Seymour is a bull who was born on 13th December 2012. He is Tilly’s son and it virtually all black apart from a little white tuft on his head and on his underbelly. He is very shy, but also very handsome.
Once Seymour had been weaned off milk at about 3 months, he went through a difficult period when he got ringworm. Dermatophytosis or ringworm is a clinical condition caused by fungal infection of the skin, leaving lesions all over the body. The term “ringworm” is a misnomer, since the condition is caused by fungi of several different species and not by parasitic worms.
After several months of infection, he recovered and in July 2013, he went from the Commonwork farm – where he was born – to Spitalfields City Farm in East London.
Seymour – Life at Spitalfields
Home to sheep, goats, donkeys, pigs, poultry and small animals, Spitalfields City Farm is one of two London city farms that have adopted a non-slaughter policy and aspires to be an educational resource which can teach respect for animal life and explain where food comes from without breeding animals for consumption.
In March 2013 “CowFest” was launched, a fundraising event to help raise funds to bring cows back to Spitalfields. It was here that Spitalfields farm formed a partnership with the Ahimsa Dairy Foundation and a collaboration began.
After 7 bovine-less years, Spitalfields Farm welcomed cows back to Shoreditch by fostering Seymour, the 7-month old, dairy male calf.
Seymour was an instant hit with visitors, schools and corporate groups alike and has enabled the farm to raise awareness of the welfare concerns within the dairy industry as well as helping to promote Ahimsa as an ethical milk choice
“I had no idea mega-dairies existed, cows should see grass and sunshine not be kept in factory farms!” SCF Volunteer
For many children a cow is the first animal they expect to see at a farm and with Seymour’s arrival the farm immediately feels more complete.
For teachers bringing their pupils to the farm, Seymour is a valuable asset to support learning in all areas of the curriculum from literacy, to art, to science topics. Having a cow at the farm invites discussions with children about where food comes from and helps children make the connection between the food they eat and the world around them.
Seymour is curious boy and adores company from any species; people pass by to say a quick hello but often end up for quite a time giving him a chin scratch!
Many visitors have commented on how well Seymour looks. Farmyard co-ordinator, Jenny Bettenson, admits “he is quite spoilt here; we try to achieve organic animal welfare standards so it has been an interesting experience for staff and volunteers to learn about cattle care.” Flies are a nuisance for many cattle and can cause health problems if not kept under control – Seymour has had the luxury of garlic granules in his feed, Neem oil rubbed on target areas and mint chandeliers hung in his stable to help deter the flies and keep him as comfortable as possible.

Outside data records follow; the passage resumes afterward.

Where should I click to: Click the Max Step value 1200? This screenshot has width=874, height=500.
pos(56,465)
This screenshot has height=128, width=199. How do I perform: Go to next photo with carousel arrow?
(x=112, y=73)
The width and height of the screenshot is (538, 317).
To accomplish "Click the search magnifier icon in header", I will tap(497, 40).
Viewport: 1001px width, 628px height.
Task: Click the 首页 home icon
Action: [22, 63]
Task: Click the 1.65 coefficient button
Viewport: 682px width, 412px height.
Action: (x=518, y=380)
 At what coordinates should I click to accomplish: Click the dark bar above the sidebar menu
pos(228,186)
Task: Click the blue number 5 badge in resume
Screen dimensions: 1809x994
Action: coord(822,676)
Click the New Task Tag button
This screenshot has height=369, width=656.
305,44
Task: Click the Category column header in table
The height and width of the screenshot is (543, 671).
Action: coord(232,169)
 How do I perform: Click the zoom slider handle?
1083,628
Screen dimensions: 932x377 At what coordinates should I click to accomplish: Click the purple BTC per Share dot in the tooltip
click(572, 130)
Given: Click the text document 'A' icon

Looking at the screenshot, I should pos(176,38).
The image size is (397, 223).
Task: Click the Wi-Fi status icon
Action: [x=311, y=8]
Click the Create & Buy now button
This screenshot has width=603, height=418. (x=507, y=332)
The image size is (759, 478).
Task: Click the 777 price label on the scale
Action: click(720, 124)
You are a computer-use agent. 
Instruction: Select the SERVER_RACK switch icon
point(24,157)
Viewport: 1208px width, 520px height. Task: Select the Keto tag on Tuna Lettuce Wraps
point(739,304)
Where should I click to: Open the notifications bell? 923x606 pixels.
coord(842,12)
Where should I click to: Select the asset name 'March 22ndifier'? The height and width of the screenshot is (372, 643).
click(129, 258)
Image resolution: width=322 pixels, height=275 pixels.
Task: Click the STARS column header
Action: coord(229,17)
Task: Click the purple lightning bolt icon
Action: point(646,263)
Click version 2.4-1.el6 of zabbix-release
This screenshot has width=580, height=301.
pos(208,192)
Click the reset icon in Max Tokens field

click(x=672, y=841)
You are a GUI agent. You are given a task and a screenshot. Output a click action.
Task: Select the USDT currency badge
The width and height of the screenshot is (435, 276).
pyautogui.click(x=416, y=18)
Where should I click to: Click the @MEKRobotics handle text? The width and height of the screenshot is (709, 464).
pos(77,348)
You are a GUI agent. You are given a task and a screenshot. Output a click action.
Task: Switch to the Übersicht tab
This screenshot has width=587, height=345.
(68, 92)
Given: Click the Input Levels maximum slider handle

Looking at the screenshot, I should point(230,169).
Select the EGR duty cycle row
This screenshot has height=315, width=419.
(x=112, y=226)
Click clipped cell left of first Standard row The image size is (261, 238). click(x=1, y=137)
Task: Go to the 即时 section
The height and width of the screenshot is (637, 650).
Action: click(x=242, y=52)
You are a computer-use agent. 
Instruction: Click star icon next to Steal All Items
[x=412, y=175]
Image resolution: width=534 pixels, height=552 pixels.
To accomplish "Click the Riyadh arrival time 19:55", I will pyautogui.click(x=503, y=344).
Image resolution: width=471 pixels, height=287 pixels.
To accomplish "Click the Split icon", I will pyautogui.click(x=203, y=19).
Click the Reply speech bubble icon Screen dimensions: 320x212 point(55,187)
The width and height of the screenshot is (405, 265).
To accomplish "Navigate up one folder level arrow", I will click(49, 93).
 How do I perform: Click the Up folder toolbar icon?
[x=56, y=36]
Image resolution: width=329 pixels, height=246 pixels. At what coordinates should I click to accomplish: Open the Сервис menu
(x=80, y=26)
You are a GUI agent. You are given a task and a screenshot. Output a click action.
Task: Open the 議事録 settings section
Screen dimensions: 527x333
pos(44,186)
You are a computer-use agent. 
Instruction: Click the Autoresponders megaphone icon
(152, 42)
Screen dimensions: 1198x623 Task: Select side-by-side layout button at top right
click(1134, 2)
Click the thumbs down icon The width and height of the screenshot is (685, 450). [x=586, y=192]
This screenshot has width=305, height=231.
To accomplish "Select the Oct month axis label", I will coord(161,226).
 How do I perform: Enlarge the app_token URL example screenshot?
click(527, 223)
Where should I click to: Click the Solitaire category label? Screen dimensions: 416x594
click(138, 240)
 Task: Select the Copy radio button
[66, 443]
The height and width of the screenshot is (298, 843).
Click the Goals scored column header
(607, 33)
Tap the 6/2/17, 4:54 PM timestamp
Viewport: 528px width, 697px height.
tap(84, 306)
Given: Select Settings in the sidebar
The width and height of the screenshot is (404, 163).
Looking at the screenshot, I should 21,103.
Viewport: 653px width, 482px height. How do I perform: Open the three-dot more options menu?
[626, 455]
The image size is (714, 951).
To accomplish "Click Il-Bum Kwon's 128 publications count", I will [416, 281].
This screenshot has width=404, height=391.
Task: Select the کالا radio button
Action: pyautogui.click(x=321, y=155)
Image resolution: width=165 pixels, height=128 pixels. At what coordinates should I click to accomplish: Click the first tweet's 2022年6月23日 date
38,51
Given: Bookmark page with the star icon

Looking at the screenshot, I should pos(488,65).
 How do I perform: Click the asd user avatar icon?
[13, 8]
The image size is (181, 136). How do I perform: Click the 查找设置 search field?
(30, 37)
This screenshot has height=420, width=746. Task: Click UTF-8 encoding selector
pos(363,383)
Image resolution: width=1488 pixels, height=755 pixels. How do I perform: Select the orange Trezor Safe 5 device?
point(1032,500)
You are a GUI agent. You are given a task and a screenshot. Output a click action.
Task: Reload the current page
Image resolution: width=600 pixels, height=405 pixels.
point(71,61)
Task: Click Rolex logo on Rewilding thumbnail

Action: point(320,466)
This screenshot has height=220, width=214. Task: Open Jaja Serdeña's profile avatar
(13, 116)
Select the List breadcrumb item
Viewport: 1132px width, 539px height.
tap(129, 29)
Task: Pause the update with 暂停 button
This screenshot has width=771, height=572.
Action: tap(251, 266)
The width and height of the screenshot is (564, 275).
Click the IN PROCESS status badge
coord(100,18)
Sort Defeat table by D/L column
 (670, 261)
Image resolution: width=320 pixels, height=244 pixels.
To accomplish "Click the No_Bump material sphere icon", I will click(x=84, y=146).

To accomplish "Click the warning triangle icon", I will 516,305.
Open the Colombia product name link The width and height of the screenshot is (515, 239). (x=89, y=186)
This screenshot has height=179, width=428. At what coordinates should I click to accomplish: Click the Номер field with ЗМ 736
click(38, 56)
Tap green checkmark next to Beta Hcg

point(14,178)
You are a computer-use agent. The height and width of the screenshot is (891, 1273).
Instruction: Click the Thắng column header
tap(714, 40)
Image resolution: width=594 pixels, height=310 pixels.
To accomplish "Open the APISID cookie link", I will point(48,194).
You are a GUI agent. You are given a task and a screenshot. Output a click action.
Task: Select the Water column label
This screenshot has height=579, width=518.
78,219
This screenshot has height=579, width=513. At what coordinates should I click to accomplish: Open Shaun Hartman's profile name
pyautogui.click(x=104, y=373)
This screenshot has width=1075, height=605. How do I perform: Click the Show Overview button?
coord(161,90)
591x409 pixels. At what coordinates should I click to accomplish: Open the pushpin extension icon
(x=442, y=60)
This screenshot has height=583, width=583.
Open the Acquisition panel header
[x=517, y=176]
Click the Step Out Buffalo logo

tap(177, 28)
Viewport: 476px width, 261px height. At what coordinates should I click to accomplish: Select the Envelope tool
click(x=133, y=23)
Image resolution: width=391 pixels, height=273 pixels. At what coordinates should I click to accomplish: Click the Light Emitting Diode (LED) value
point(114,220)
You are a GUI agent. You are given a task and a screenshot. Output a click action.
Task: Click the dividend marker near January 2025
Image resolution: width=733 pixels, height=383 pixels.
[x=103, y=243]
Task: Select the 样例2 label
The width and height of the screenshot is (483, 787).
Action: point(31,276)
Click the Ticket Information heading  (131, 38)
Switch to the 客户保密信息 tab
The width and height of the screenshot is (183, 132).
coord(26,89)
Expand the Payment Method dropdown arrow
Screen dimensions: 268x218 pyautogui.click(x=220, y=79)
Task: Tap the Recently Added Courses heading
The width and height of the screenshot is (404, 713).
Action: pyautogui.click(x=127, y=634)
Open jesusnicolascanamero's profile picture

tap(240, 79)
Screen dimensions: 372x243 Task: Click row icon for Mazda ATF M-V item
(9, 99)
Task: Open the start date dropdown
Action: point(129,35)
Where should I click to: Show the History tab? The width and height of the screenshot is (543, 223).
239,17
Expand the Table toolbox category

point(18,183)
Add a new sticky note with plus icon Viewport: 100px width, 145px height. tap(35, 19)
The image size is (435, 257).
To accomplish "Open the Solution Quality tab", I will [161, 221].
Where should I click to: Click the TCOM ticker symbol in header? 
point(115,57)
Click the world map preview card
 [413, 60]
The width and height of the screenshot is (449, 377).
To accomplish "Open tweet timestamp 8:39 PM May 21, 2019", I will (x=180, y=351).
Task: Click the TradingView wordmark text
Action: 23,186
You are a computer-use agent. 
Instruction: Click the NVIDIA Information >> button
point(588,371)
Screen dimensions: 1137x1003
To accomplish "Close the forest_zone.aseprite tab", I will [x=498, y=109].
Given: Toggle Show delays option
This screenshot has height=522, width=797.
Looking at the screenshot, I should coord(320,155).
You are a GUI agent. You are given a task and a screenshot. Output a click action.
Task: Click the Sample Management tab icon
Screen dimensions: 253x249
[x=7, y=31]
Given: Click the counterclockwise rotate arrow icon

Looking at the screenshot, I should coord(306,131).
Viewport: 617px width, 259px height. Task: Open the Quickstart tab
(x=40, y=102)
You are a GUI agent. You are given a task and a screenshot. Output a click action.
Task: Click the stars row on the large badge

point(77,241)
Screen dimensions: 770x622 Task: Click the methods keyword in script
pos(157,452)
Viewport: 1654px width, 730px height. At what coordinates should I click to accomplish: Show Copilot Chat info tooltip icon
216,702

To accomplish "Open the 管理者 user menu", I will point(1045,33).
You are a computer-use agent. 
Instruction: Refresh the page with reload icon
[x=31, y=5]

One of the lovely aspects of this partnership is telling people of Seymour’s journey to come. Male calves in conventional dairy farms are often killed or raised for meat but the Ahimsa Dairy Foundation are exploring innovative ways of working with bulls and it is hoped that when he is fully grown Seymour can be trained as a working oxen. Part of this training has already begun at Spitalfields as Seymour is walked on a head-collar and lead from the stable to his exercise paddock each day. “We have used positive-reward based training to build a bond with Seymour.” says Jenny, “He’s such a character – a slow thinker so you need to give him time to process a situation but he loves his food so this has helped us teach him to target objects and overcome fears of cattle handling equipment.”
Seymour will be missed when he returns to the Ahimsa’s cow sanctuary but we look forward to following his lifelong progress and continuing to welcome more foster cows in the future.